= TASK BRIEF =
Within the records, which lines hold the string "card"? Report each one by copying it.

(Stored items from a collection)
>>>

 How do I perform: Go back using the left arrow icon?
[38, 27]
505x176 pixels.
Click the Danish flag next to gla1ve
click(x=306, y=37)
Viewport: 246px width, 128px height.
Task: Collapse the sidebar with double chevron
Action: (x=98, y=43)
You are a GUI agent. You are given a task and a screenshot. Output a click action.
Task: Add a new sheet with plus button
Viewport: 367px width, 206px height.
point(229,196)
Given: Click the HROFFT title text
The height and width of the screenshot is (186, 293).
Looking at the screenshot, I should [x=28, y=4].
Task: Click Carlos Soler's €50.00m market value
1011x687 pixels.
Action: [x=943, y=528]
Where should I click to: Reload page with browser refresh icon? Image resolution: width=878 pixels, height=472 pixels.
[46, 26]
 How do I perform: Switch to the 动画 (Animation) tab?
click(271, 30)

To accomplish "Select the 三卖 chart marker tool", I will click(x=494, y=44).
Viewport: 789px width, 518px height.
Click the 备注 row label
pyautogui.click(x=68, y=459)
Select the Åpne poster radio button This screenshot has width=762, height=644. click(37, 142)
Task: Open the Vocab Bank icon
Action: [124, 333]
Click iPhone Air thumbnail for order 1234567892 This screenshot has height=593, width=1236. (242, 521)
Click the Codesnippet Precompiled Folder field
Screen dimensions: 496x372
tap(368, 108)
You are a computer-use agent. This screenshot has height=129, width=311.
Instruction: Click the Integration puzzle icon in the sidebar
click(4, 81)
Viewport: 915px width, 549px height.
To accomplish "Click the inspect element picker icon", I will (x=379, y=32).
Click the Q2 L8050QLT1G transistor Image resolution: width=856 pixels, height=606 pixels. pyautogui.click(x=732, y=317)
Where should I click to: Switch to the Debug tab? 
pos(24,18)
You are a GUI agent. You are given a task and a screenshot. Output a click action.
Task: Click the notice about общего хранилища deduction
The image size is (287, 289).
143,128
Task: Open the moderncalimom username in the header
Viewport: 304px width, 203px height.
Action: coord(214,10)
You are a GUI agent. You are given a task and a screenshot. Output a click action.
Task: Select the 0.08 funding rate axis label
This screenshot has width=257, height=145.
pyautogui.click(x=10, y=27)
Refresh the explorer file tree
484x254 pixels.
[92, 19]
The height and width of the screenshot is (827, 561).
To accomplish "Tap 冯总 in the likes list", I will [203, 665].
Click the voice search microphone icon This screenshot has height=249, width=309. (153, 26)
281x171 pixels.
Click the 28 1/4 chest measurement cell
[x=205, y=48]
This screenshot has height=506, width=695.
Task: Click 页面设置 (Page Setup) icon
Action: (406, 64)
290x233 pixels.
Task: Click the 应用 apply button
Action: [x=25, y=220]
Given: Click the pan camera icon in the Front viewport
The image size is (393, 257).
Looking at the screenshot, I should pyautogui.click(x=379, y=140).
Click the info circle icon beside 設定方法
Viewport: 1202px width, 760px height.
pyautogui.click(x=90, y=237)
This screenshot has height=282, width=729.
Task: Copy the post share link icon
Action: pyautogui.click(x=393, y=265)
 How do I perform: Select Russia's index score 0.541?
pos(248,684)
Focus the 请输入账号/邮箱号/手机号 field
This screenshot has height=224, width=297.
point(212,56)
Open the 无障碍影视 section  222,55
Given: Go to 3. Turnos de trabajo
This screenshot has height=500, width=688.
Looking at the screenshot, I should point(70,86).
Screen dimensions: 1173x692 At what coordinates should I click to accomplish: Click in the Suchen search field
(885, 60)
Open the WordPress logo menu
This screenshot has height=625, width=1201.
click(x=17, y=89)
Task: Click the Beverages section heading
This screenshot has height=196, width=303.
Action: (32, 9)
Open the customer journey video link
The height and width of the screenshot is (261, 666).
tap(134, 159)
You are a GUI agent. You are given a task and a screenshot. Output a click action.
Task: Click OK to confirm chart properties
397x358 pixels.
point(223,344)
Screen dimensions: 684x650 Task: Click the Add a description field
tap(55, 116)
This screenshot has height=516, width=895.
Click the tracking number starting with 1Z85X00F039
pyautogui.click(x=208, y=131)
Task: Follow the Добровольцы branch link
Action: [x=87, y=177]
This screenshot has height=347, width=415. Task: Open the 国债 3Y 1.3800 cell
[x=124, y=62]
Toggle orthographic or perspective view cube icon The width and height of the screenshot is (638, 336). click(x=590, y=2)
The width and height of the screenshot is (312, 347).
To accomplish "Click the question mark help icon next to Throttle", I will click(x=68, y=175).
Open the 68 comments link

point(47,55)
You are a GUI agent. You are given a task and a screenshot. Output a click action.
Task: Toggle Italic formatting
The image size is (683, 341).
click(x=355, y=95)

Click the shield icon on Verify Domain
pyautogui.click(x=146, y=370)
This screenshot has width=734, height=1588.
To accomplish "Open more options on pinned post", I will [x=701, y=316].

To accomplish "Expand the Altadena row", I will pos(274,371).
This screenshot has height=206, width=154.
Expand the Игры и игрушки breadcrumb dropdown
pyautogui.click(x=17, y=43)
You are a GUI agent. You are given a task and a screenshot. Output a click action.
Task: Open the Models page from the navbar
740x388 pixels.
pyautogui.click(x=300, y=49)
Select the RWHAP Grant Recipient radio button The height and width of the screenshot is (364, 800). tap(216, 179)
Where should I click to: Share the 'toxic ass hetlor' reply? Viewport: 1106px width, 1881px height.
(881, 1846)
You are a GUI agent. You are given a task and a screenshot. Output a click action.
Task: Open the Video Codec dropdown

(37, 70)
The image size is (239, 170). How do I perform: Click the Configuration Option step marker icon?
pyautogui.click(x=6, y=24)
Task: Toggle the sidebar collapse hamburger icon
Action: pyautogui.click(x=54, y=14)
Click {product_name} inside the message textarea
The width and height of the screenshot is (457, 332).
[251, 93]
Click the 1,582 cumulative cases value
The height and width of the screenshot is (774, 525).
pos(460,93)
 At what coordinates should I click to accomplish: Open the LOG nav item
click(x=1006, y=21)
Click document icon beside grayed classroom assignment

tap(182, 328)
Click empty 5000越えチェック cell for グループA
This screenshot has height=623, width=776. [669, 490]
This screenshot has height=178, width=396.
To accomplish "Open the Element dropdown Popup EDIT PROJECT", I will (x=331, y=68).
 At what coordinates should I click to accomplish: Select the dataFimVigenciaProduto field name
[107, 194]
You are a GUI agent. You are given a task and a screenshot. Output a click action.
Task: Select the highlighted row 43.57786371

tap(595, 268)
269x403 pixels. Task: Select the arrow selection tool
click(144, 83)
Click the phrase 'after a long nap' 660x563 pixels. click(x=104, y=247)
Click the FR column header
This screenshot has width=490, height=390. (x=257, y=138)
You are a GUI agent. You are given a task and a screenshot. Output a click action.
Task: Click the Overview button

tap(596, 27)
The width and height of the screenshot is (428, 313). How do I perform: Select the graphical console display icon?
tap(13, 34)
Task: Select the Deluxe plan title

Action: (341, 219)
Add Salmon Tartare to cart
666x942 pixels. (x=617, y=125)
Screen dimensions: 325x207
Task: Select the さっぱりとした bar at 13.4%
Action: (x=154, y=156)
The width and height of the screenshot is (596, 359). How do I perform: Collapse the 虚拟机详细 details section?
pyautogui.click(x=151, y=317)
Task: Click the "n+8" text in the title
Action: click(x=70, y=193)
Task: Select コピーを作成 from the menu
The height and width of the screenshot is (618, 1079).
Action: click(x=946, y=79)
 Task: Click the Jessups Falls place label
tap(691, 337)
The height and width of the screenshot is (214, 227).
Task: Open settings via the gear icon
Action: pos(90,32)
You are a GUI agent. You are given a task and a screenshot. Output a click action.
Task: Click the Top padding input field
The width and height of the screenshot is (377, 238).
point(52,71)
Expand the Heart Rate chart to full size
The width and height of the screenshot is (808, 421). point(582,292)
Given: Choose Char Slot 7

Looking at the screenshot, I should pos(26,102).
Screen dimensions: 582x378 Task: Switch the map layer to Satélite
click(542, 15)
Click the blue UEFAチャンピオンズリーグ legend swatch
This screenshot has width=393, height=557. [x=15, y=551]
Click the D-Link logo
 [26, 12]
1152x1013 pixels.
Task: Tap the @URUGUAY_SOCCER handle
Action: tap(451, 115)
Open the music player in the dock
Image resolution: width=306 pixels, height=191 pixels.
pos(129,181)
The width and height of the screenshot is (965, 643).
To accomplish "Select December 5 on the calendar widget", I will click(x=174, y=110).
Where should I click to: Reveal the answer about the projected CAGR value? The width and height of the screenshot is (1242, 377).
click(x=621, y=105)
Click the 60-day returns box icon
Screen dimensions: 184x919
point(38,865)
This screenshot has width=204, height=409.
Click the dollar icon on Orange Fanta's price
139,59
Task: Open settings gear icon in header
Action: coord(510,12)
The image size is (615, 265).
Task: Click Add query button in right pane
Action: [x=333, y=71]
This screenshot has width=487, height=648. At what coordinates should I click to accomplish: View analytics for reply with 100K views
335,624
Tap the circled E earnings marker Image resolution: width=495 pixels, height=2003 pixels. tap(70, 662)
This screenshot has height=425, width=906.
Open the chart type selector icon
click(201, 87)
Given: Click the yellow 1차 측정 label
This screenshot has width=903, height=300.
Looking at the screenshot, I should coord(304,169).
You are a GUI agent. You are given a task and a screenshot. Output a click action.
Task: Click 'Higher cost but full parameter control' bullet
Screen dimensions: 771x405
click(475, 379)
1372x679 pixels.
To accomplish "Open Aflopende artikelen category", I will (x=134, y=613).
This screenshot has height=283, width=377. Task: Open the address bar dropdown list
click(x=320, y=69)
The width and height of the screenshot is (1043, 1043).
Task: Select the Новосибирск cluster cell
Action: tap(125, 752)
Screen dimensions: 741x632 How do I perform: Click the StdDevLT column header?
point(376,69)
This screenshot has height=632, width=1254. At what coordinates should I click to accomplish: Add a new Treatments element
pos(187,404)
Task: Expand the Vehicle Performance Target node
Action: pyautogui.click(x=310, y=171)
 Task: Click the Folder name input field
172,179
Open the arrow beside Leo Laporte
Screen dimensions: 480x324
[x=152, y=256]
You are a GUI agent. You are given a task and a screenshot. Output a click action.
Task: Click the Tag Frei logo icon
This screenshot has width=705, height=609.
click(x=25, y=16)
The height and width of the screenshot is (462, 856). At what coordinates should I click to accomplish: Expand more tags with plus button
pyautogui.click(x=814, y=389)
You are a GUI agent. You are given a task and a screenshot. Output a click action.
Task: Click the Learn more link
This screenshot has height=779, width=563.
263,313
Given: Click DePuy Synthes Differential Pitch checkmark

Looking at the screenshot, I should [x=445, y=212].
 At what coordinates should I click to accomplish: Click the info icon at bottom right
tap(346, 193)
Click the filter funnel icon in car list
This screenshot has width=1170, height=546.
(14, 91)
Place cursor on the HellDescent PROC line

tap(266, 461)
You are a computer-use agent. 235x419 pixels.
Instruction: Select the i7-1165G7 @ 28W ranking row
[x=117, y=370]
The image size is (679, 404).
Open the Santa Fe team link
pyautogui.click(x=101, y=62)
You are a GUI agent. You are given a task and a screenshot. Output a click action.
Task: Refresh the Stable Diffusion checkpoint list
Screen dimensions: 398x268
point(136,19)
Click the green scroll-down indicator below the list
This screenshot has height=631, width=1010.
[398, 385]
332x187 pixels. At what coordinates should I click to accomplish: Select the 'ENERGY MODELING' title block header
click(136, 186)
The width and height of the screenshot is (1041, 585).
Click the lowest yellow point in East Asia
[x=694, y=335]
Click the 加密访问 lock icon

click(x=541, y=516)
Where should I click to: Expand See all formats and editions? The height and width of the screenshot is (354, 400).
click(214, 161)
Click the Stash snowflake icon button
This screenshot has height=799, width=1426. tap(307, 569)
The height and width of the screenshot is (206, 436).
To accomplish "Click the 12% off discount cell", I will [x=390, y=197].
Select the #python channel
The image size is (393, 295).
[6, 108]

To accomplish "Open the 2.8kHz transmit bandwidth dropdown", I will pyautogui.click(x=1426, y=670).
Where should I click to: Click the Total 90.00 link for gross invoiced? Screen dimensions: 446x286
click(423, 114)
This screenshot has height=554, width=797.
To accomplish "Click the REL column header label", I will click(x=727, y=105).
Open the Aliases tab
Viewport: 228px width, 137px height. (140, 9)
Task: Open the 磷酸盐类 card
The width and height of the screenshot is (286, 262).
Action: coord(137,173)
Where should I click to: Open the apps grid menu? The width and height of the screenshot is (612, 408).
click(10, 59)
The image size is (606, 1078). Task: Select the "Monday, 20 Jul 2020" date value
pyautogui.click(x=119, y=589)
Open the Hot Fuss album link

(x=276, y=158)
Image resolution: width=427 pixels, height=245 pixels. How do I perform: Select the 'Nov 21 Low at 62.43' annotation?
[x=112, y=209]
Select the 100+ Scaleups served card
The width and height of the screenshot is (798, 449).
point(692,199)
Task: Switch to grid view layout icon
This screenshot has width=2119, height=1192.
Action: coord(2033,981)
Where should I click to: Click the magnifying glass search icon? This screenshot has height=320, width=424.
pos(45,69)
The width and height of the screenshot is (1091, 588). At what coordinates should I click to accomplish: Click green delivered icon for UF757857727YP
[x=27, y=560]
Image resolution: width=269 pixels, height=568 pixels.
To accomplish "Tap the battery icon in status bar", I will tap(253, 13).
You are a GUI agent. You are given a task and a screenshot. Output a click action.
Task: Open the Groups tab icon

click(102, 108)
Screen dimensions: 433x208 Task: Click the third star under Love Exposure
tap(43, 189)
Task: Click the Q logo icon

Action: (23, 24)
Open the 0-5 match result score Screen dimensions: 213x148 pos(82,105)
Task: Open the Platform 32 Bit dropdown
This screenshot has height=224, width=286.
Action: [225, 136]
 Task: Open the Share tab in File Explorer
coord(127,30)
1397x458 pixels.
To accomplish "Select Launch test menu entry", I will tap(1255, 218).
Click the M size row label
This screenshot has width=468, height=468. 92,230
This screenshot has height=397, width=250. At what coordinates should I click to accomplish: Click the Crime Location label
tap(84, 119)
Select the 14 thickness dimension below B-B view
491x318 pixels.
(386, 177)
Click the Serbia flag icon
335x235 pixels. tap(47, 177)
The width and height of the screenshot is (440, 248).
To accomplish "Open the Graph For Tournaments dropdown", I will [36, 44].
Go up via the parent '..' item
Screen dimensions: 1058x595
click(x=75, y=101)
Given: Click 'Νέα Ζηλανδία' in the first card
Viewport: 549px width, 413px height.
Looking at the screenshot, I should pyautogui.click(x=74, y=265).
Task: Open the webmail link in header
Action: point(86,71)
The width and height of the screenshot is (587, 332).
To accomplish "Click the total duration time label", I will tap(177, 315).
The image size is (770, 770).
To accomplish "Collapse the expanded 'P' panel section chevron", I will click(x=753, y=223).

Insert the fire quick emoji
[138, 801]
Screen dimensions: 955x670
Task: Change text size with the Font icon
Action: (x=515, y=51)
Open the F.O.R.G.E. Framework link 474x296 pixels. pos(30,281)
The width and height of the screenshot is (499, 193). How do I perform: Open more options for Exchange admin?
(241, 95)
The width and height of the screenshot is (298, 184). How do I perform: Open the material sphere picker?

<<<

= FINISHED EXERCISE =
Task: Open the 磷酸盐类 card
Select the 100+ Scaleups served card
Given: Click 'Νέα Ζηλανδία' in the first card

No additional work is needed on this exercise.